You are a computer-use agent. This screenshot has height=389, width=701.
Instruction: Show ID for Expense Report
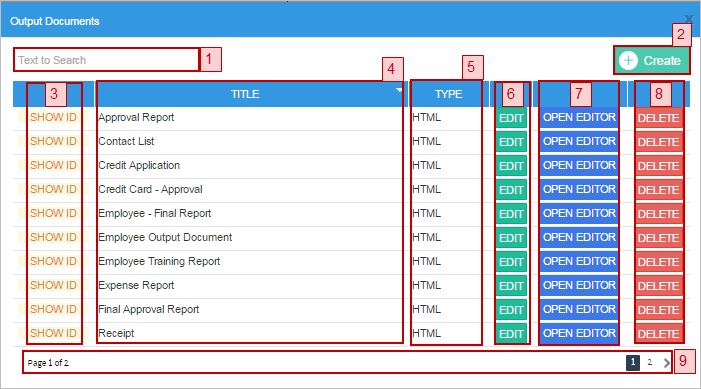click(x=53, y=286)
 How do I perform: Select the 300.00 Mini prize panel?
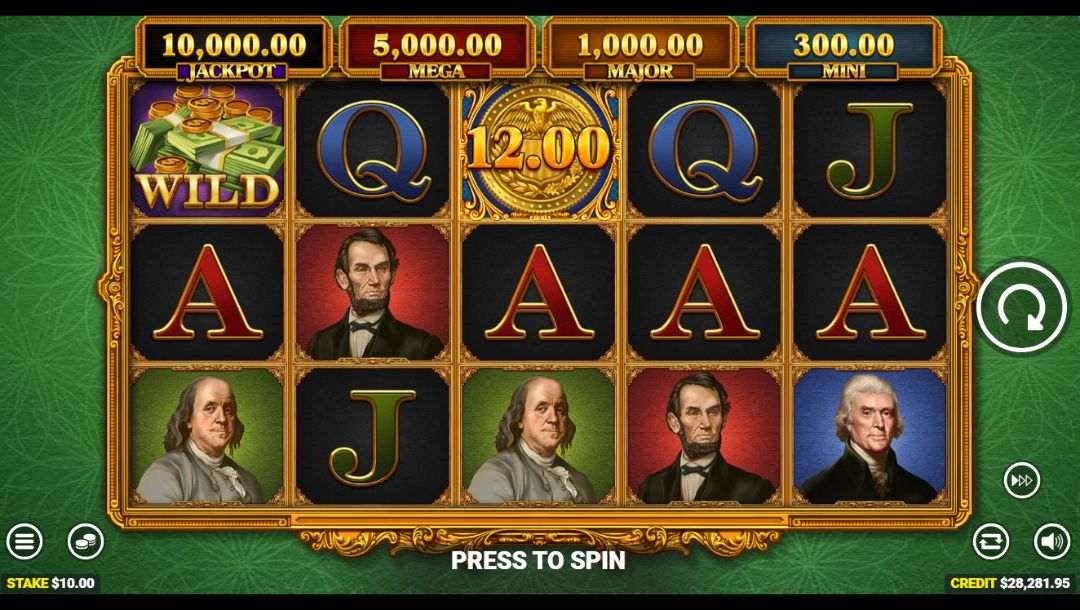843,48
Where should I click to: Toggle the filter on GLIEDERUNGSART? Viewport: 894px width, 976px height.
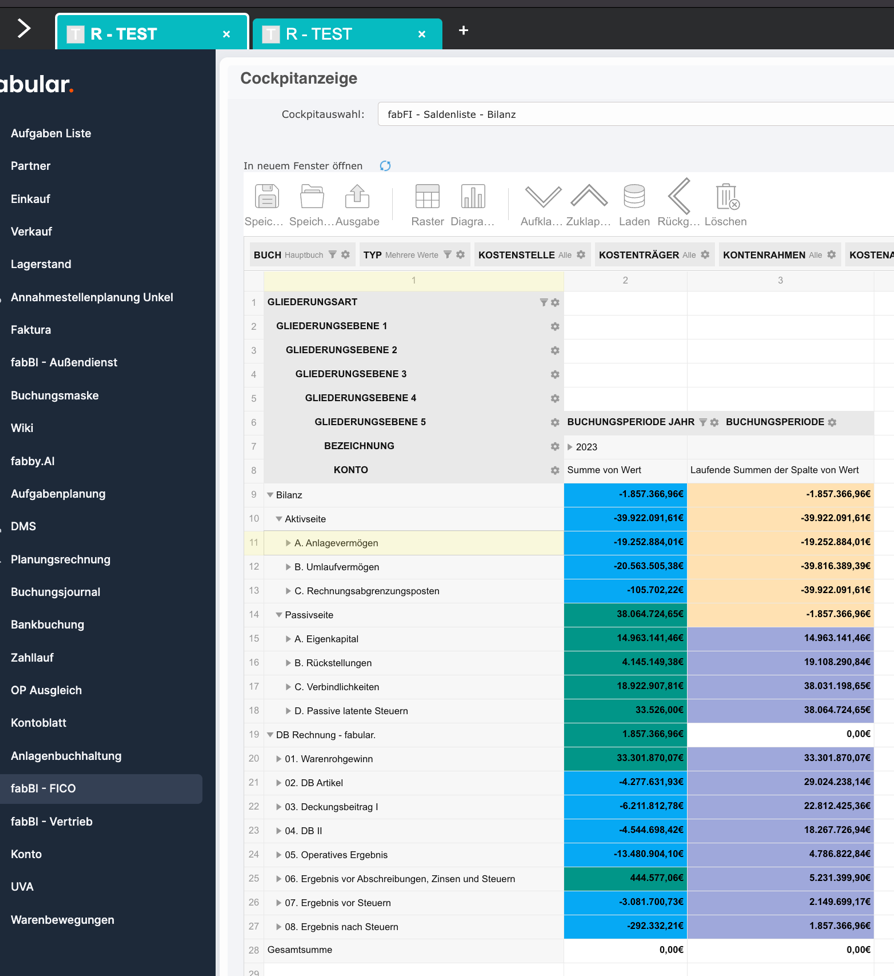click(543, 301)
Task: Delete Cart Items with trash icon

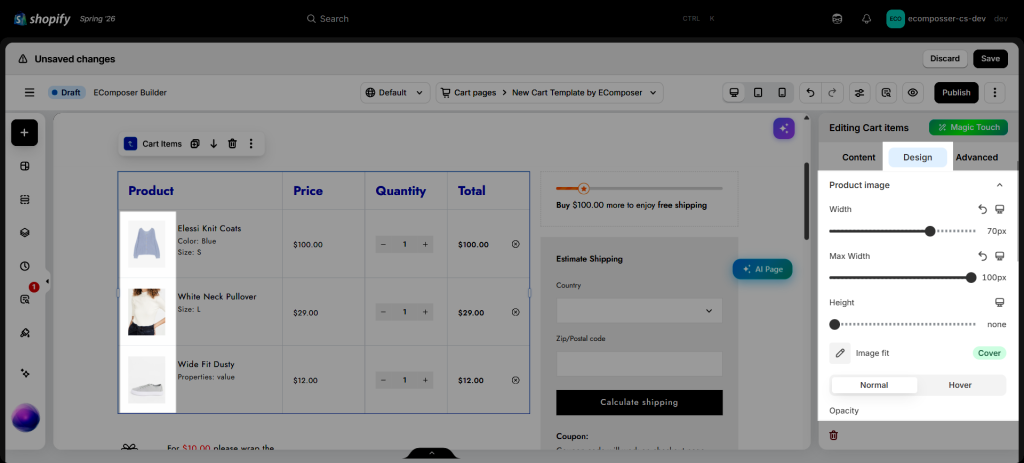Action: click(232, 144)
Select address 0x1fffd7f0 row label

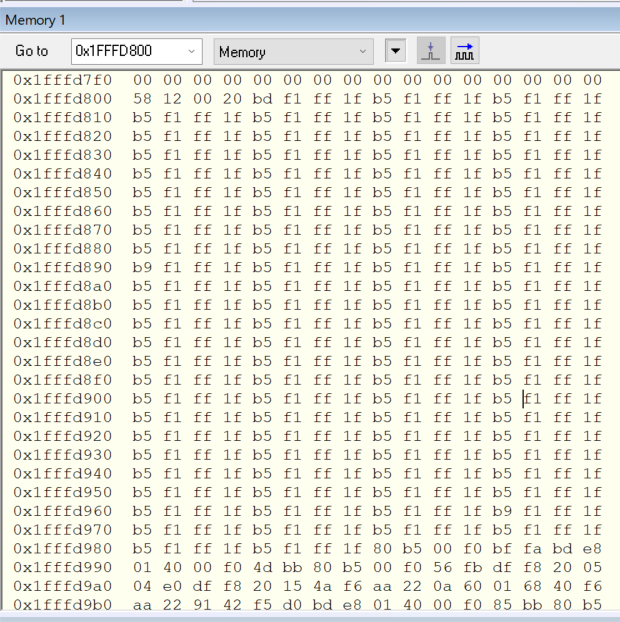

Problem to solve: Please tally the lines of the material above that contain the string "width", treating case as significant, and give only the number.

Full solution: 2